Selected excerpt -
%%

It’s a beautiful place, this neighborhood, and a beautiful place to be a neighbor, according to a recent survey of Central Virginians.

In fact, on a scale of 1 to 10, respondents in Charlottesville and the counties of Albemarle, Fluvanna, Greene, Louisa and Nelson rated the region a solid 7.95.

“The overall average rating [suggests] strong satisfaction,” the survey, conducted by the Center for Survey Research at the University of Virginia’s Weldon Cooper Center, said. “When the rating is examined by geography, the rating is nearly identical between Charlottesville City (7.99), Albemarle County (7.97) and the outlying area of Fluvanna, Greene, Louisa and Nelson counties (7.84).”

The survey was conducted by BeHeardCVA, a panel of volunteers in the region who have agreed to respond to a variety of questions devised by the Center for Survey Research and its clients.

The panel currently has 729 residents signed up to answer questions about local life and issues.

The latest survey is the third conducted by BeHeardCVA since it started up in April. It’s the first panel of its kind in Virginia and is designed to specifically represent Virginia’s Region 10 in surveys conducted by governments, nonprofit agencies and other local organizations, officials said.

“We have a ton of nonprofits in the area that are trying to change their world, but they need to know what’s going on in their world before they change it,” said Tom Guterbock, founding director of the Center for Survey Research and now its academic director. “Unfortunately, it’s become prohibitively expensive to do a survey and it’s beyond the reach of most small nonprofits.”

%%

Material provided -
%%

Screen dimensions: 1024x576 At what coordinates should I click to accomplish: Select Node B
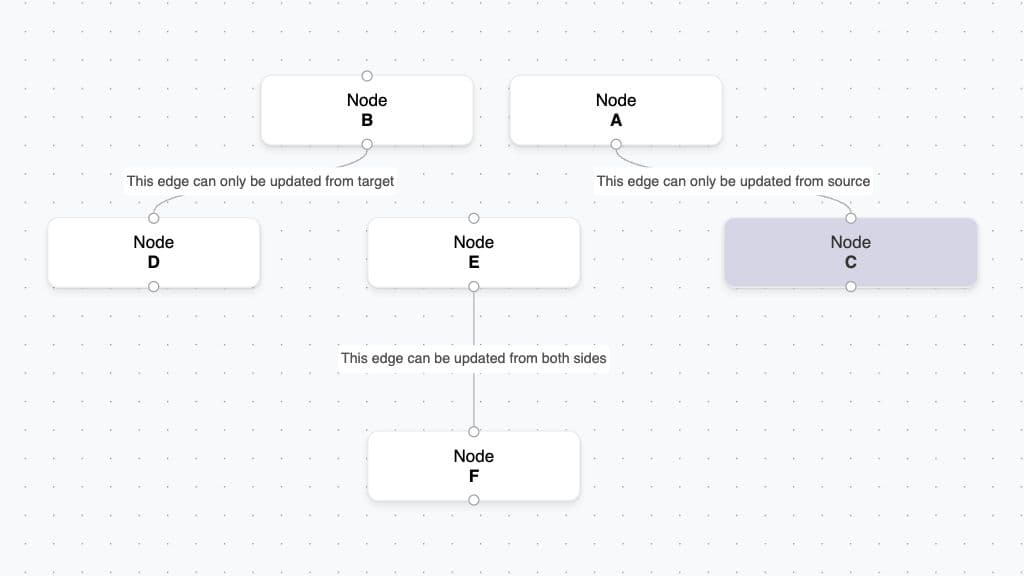pyautogui.click(x=367, y=110)
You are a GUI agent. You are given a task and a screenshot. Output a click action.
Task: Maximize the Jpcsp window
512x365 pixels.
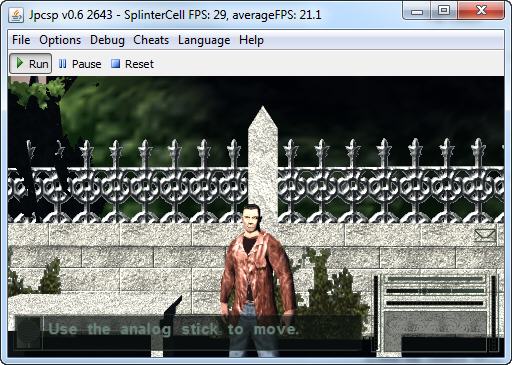click(443, 11)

%%

Tasks to perform -
#1 In the article on the Central Virginia neighborhood survey, reproduce word for word the passage that begins at the words "It’s a beautiful" and stops after the words "a solid 7.95.".
#2 According to Tom Guterbock in the article on the Central Virginia neighborhood survey, why do local nonprofits need to know what is going on in their world, and what keeps most small nonprofits from doing a survey? Answer in one to three sentences.

Responses -
#1
It’s a beautiful place, this neighborhood, and a beautiful place to be a neighbor, according to a recent survey of Central Virginians.

In fact, on a scale of 1 to 10, respondents in Charlottesville and the counties of Albemarle, Fluvanna, Greene, Louisa and Nelson rated the region a solid 7.95.

#2 The nonprofits are trying to change their world, and they need to know what is going on in it before they change it. A survey has become prohibitively expensive, which puts it beyond the reach of most small nonprofits.